1. Outline Ultrashort light pulses have a very short pulse width and a very high peak power, so they have great potential for applications such as processing of three-dimensional shapes. When an ultrashort light pulse is collected in a transparent material, the intensity in the vicinity of the focal point becomes very large, causing non-linear absorption phenomena such as multiphoton ionization and tunnel ionization, and further transparent locally by subsequent avalanche ionization. The molecular structure in the material can be changed. This structural change due to laser excitation is mostly caused by refractive index changes and scattering damage depending on the light collection conditions, the type of material to be processed, and the laser parameters (wavelength, pulse width, incident pulse energy, repetition frequency, etc.). ) And voids (voids, voids). In particular, if the refractive index changing region is formed one-, two-, or three-dimensionally inside the transparent material by a computer-controlled automatic stage, three-dimensional such as an optical waveguide, an optical coupler, a lens, or a diffraction grating is formed inside the transparent material. Optical devices can be made.
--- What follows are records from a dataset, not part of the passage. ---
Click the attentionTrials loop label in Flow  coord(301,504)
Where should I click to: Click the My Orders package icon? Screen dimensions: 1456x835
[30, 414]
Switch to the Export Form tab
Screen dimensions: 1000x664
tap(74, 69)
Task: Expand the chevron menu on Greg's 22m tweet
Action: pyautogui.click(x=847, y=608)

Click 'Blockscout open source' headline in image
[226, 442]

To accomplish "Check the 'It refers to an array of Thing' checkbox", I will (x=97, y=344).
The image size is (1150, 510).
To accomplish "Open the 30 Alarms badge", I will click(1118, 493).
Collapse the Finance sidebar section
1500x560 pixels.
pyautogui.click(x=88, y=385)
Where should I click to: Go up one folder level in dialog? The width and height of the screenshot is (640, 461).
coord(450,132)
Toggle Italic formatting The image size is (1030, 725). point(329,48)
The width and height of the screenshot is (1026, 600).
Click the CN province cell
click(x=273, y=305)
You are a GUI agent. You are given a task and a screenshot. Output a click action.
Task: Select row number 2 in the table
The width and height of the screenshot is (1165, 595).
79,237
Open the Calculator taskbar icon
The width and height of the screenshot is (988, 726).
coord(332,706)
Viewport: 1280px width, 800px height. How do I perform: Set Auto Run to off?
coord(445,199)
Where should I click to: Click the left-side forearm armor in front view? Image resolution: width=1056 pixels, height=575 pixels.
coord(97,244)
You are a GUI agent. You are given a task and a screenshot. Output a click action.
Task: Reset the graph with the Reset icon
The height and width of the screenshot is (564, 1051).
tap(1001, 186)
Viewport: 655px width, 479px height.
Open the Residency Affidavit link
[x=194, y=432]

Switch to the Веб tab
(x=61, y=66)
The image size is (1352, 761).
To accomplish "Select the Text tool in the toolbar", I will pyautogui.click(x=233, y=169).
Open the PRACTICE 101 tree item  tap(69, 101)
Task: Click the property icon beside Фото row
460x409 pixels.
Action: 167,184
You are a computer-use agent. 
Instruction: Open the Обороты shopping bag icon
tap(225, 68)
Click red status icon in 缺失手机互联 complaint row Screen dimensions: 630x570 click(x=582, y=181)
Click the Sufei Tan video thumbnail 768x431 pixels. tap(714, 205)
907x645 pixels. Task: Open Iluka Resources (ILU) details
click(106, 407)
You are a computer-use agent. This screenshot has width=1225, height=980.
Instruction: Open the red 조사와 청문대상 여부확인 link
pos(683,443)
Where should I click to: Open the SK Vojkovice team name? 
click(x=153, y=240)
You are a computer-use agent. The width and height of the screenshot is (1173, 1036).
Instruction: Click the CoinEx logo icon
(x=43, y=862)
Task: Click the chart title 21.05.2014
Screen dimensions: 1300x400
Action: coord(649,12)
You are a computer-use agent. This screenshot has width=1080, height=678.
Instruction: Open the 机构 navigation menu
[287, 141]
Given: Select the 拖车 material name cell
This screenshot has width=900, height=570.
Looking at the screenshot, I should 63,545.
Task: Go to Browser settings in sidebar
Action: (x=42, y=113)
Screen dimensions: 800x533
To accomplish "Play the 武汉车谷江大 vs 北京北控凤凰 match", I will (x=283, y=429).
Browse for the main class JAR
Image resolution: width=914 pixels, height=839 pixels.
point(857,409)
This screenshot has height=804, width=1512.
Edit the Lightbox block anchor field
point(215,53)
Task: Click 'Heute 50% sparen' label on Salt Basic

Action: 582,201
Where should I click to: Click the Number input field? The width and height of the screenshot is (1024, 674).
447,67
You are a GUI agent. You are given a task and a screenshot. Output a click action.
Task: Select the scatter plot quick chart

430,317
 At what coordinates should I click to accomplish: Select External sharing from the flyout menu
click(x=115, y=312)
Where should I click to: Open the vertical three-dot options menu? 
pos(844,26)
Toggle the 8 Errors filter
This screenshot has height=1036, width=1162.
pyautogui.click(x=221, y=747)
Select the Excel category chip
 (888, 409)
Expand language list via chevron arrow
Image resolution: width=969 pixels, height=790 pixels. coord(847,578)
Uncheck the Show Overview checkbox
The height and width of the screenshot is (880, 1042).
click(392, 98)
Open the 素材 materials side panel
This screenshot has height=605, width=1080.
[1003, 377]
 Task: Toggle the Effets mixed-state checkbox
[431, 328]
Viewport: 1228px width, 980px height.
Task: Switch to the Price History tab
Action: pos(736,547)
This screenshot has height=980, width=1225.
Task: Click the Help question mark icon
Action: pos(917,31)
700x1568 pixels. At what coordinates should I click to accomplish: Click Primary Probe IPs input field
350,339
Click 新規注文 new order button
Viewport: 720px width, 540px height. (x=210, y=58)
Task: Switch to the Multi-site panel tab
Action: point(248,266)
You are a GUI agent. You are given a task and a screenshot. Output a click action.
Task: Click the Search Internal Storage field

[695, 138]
  For three-dimensional microfabrication inside transparent materials, a single ultrashort optical pulse laser has been used since Davis et al. Produced a waveguide using a refractive index change by laser excitation in 1996. . This single ultrashort optical pulse laser can output optical pulses with high pulse energy, various wavelengths and repetition frequencies, and can also convert the wavelength of the output ultrashort optical pulse later. Amplified mode-locked titanium / sapphire femtosecond lasers are commonly used. When this ultrashort light pulse having a repetition frequency of 1 kHz to 200 kHz is condensed and irradiated inside the glass, structural changes having different characteristics can be induced according to two threshold values. Between the first threshold value and the second threshold value, a refractive index change having a small refractive index change amount is induced. In a region exceeding the second threshold value, scattering damage occurs, and a structural change having a large refractive index change amount can be obtained. Moreover, if an ultrashort light pulse is condensed inside the transparent material by an objective lens having a high numerical aperture, a void can be generated. This void is said to have a shape in which a low density portion is surrounded by a high density shell.

  Next, if a high-repetition ultrashort optical pulse laser is used in which the ultrashort optical pulse irradiation pulse interval is shorter than the thermal diffusion time from the vicinity of the condensing point, the structural change caused by heat accumulation in the vicinity of the condensing point. Regions can be formed. The size of the structural change region depends on the number of applied pulses since the structural change mechanism is heat accumulation. Furthermore, since a high repetition ultrashort optical pulse laser can supply a large number of pulses in a single time, high-speed micromachining can be realized as compared with a low repetition ultrashort optical pulse laser. To date, there have been reports of structural changes into the glass using cavity-dumped titanium sapphire lasers with repetition rates higher than 5 MHz. Here, the cavity dumper outputs the light after the regenerative amplifier amplifies the light from the oscillator, whereas the spontaneous emission light generated in the crystal is amplified without the need for the light from the oscillator, This is taken out after amplification. Recently, optical waveguides have also been fabricated using picosecond or femtosecond high repetition rate fiber laser systems, which have superior reliability and stability compared to titanium sapphire laser systems and are highly useful. It has been broken.

These studies revealed the correlation between ultrashort light pulses from a single laser source and transparent materials, but the correlation between ultrashort light pulses from a single laser source and continuous wave lasers and transparent materials. Is not shown. Here, we investigate the laser-induced structural changes in BK7 glass when a femtosecond fiber laser with a high repetition frequency and a continuous-wave oscillation CO2 laser are applied to BK7 glass processing.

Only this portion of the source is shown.